- Japanese company Hitachi Zosen plans to expand its waste-to-energy (WTE) business into South Asia and the Middle East through mergers and acquisitions (M&A).
- The company has set aside 40 billion yen (approximately $389 million) for M&A as part of a three-year plan that ends in March 2017.
- In an interview with Bloomberg, President Takashi Tanisho said that much of that money hasn't been used yet and the company is currently looking at multiple opportunities.
Though Hitachi Zosen is more well-known for its shipbuilding heritage and engineering prowess, the company been involved in the waste sector for years. It first opened a WTE facility in Osaka in 1965 and acquired the Swiss company AE&E Inova AG in 2010. According to reporting by Bloomberg, the two companies have now won orders for more than 840 facilities across the world.
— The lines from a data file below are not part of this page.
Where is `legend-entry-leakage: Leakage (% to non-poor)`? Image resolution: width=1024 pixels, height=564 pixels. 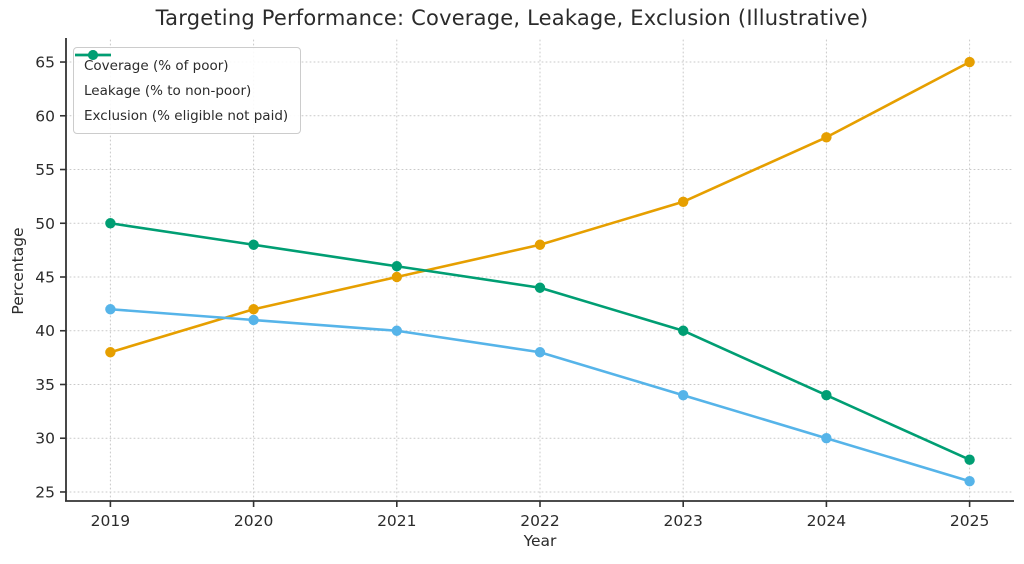
legend-entry-leakage: Leakage (% to non-poor) is located at coordinates (182, 76).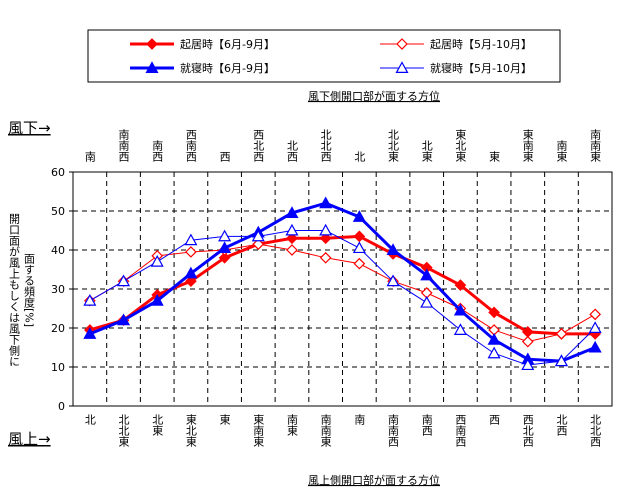  I want to click on x2-tick-label: 南西, so click(158, 151).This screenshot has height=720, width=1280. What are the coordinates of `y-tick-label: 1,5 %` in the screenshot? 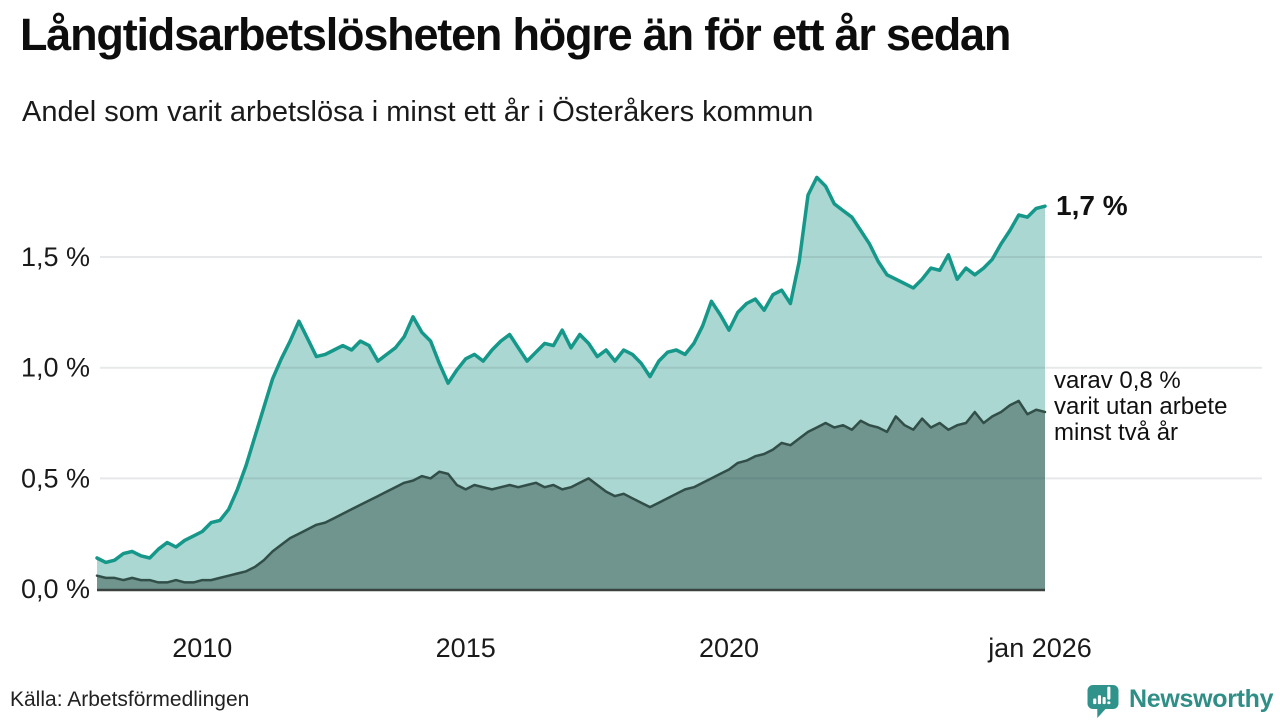 It's located at (56, 257).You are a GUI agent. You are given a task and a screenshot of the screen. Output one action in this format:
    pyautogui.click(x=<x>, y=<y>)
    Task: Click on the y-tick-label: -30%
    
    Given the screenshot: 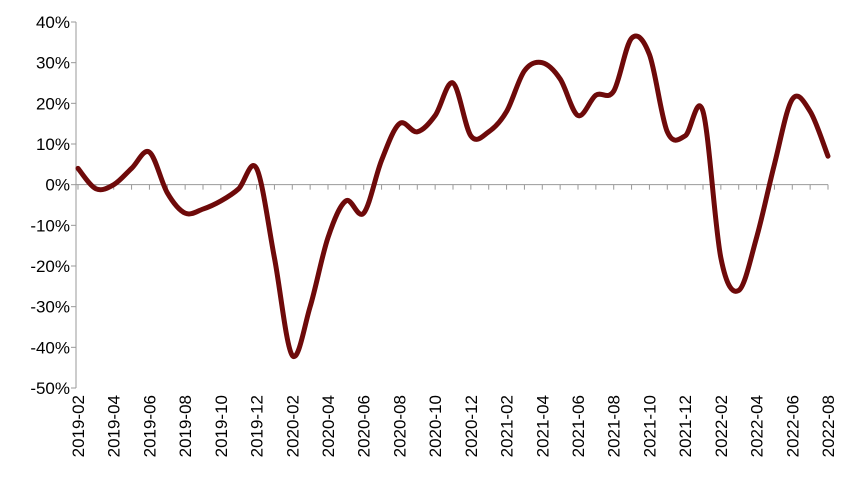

Hitachi Zosen currently offers engineering, procurement, construction, operation and maintenance services for these facilities. Tanisho has said he's interested in expanding to business planning and waste collection as well.
While WTE is still less common in the U.S., it continues to grow throughout the world. The technology is an integral part of Europe's waste infrastructure and is expanding rapidly in certain parts of Asia. China plans to build 300 WTE facilities within the next three years, including one in Shenzhen that has been billed as the world's largest.